I’m as committed, too, to growing the best cherry tomatoes in the local area. I’ve planted nearly 100 cherry tomato plants, consisting of ten different varieties of this particular type of sweet tomato… SunGold, Esterina, Black Cherry, Supersweet 100 and several more. Gold, red, yellow, white, black and blue colors: a veritable rainbow of fresh colors that encourage you to pick and eat as you walk the beds.

I depend on the Catskills environment. We have a small farm, nearly eight acres which, truth be told, can grow a LOT of cherry tomatoes and comfrey. I’m using very little of our available land but it keeps me busy, ensuring the tomatoes are pruned, the comfrey harvested and dried and that I have a sufficient water supply. Tomatoes are notoriously thirsty plants.

Although we have a natural spring feeding our gardens, I knew that the addition of 100 tomato plants would be a literal drain on the available water supply. My engineering background came into good use by building a drip system for the tomatoes (12 beds, 2’ x 12’) and comfrey (4 beds, 4’ x 12’) - and, to deter the literal ‘drain’ on our active, natural water supply, powered by the water being stored in three 55-gallon drums.

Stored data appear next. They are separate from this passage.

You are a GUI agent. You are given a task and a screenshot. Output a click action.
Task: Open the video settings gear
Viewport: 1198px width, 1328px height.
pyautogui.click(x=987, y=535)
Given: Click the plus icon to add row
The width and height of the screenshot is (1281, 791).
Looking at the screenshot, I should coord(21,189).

When my wife objected to setting the barrels in the field near the raised beds as being visually unpleasant, I grumbled but then realized there was a serious advantage of locating the barrels ‘out of sight, out of mind’: The Catskills are NOT flat by any stretch of the imagination: small streams are everywhere and running at different inclines, presenting particular issues to control the water. In my former position as the DBA for the Watershed Agricultural Council, I learned that USDA farm planners were constantly challenged to keep the ‘clean water clean'.

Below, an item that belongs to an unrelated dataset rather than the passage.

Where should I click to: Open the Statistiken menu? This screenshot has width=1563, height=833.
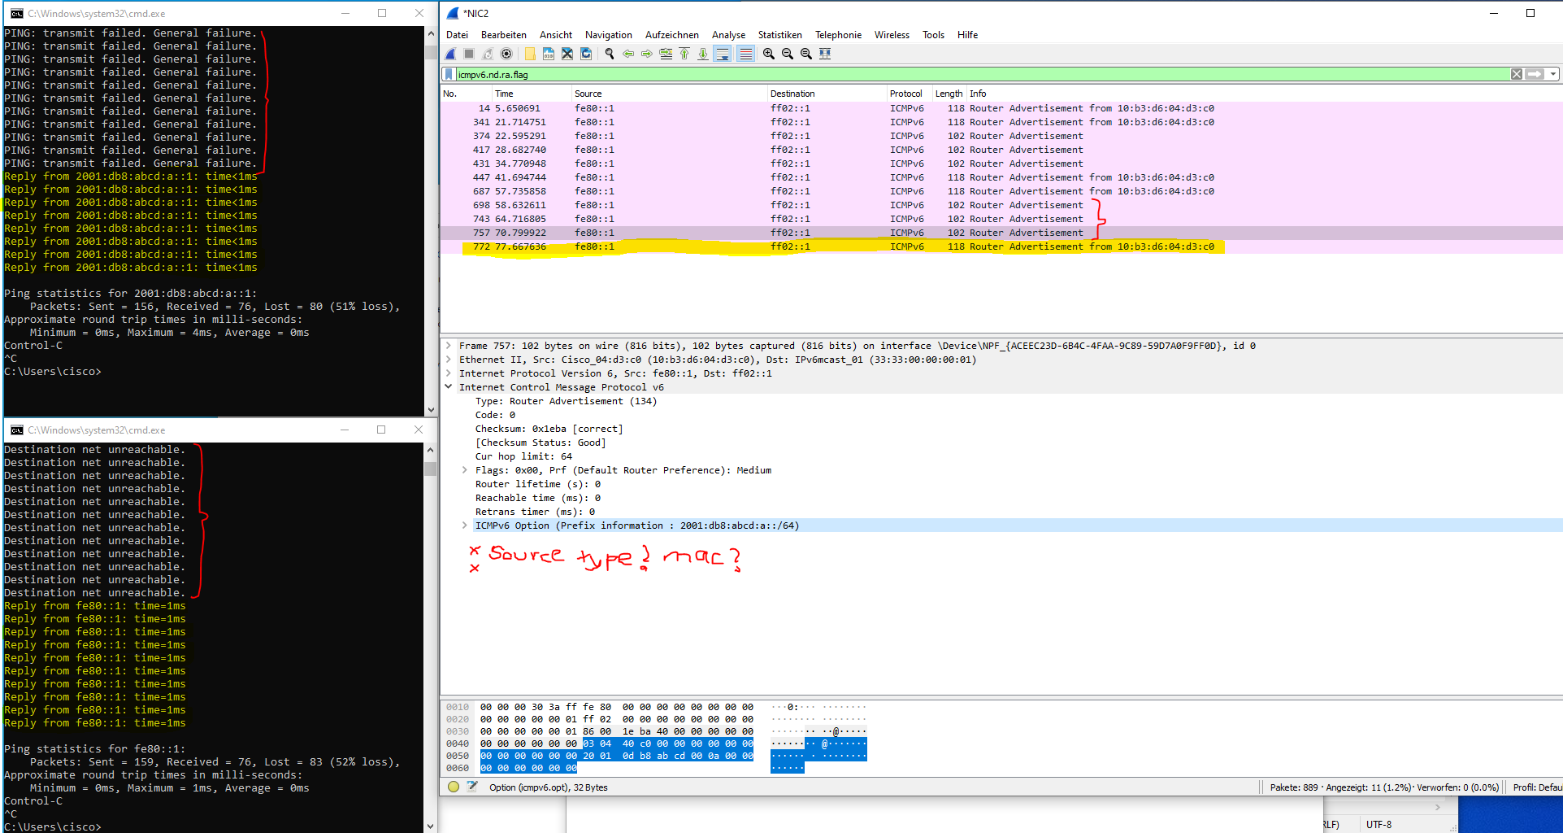tap(779, 35)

When I stepped back and looked at the issue objectively, I realized that relocating the barrels ‘out of sight, out of mind’, I’d be gaining six additional feet of pressure to power the gravity-fed system by placing the barrel stand higher up the pasture and behind a large honeysuckle bush. A big benefit with no cost (other than 120' of garden hose to bring the water from the barrels down to the raised beds).

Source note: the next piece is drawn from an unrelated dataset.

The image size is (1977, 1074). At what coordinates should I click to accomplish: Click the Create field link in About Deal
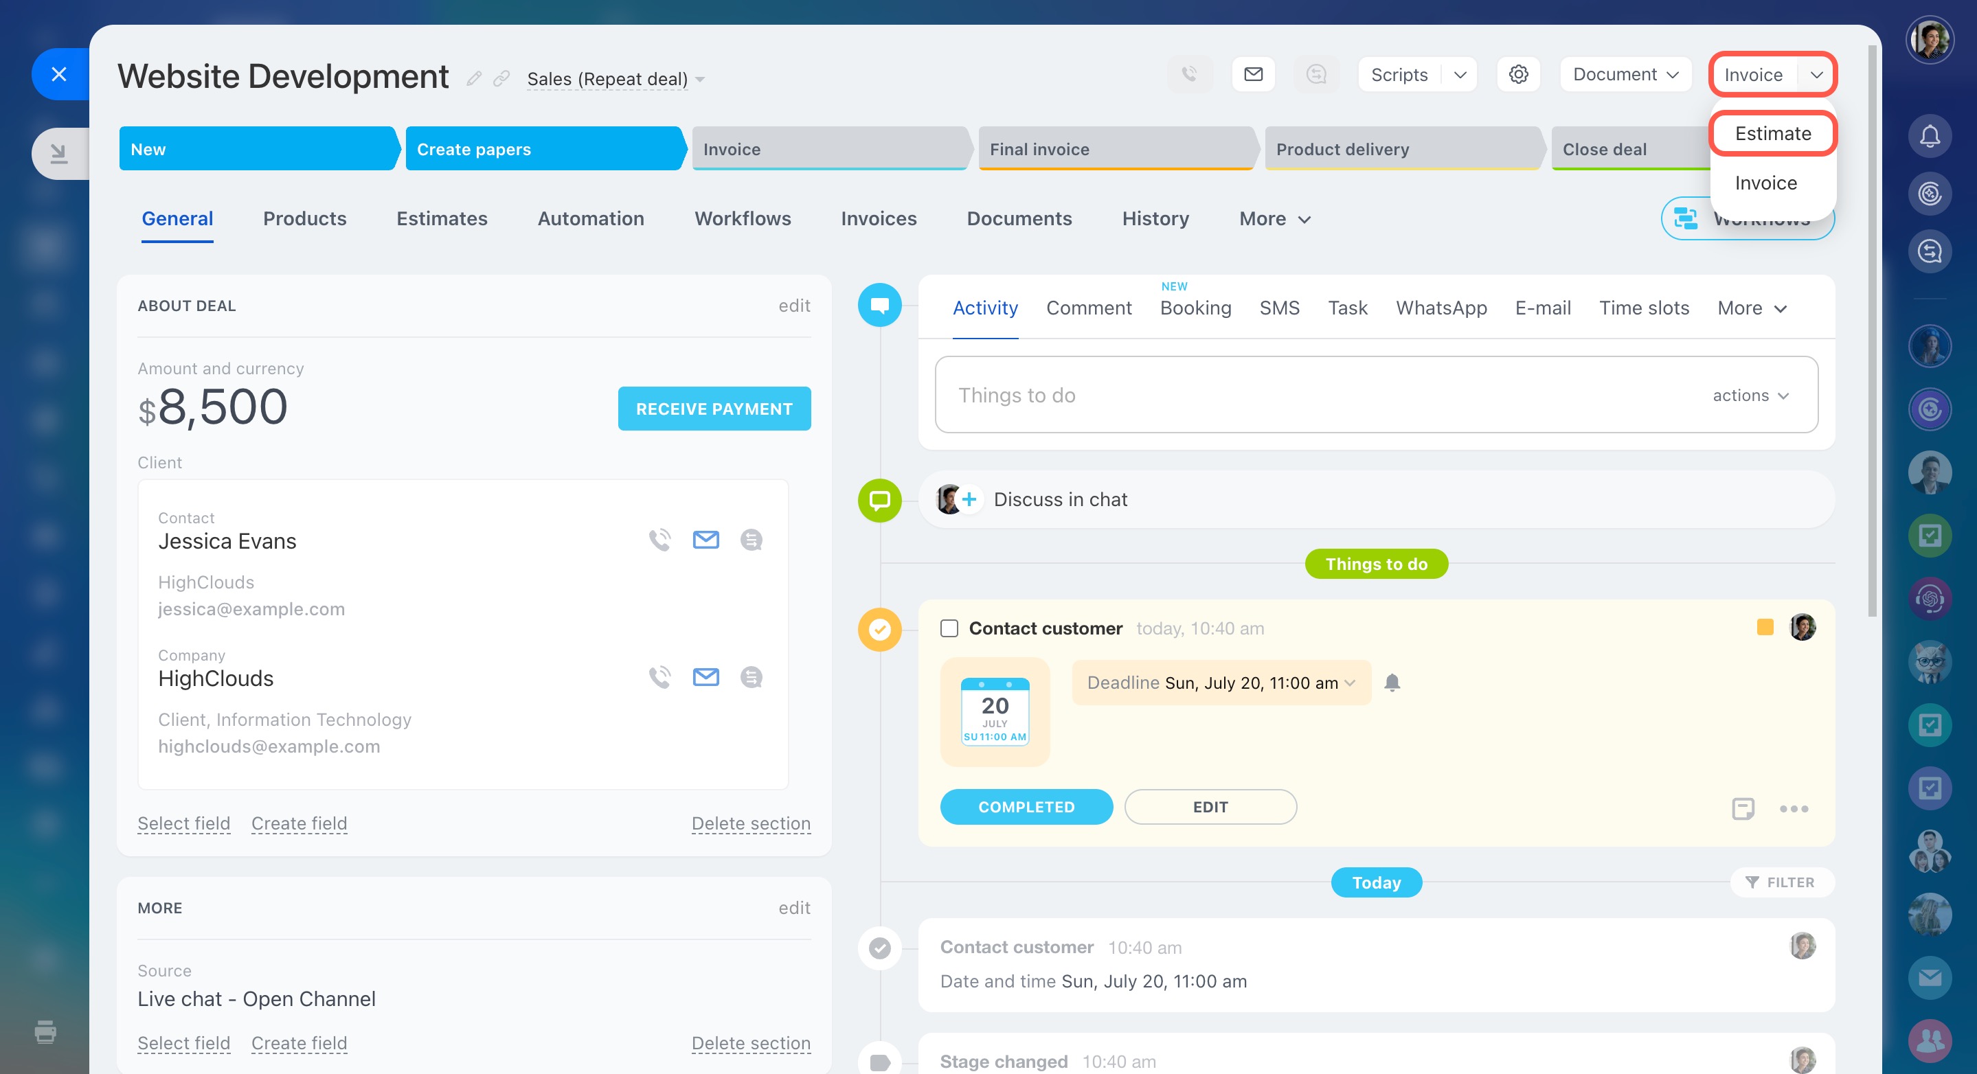pos(299,823)
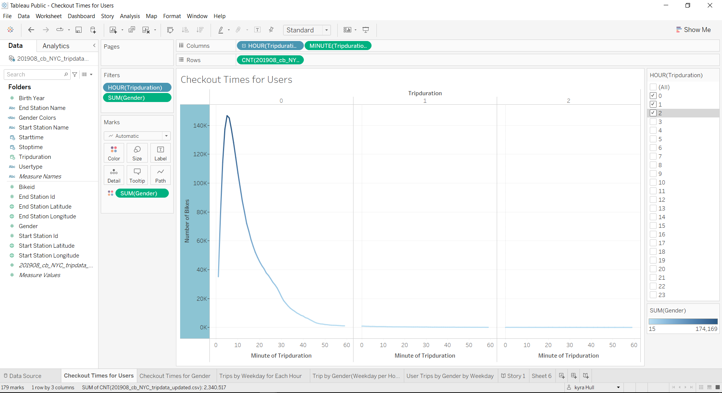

It was particularly gratifying that it worked the first time I opened the valve for the first time. So now instead of watering plants manually (and probably conveying tomato blight by ‘bouncing’ the water onto the leaves) for an hour or two twice a week, I open up a valve to fill the barrels (30 minutes) and then open another valve to water the plants (1.5 hours) evenly and cleanly. A great saving of time and an assurance that the water is now being delivered in a responsible, thorough manner to each individual comfrey and cherry tomato plant.

This is clean, drinkable water direct from the earth, gathered with virtually no carbon footprint. This is what the comfrey and tomatoes drink, along with the rain from our clean, pure Catskills air.

In my last blog, I was still uncertain whether my new comfrey plants would even germinate. I’m happy to report that virtually all of the 70 new comfrey plants have germinated - and showing their rich, green leaves. They are now actively being transplanted to their final growing location.

The initial tomato flowers are now appearing, I’ve had four comfrey harvests this year already - and we’re currently shipping Catskills Comfrey liniment with 2017 harvested material.

It's Summertime now with warm, breezy days - and cooler nights. The water we drink is as pure as any you can find in the world. The air is clean, the night skies are, well, dark - and the Big Dipper is perfectly framed in the upstairs skylight above the bed for our Airbnb guests. The sun shines, the rain falls lightly and our spring flows 24/7/365. My wife and I are both still healthy and laughing at 70.

Yes, it’s another beautiful day in the Catskills.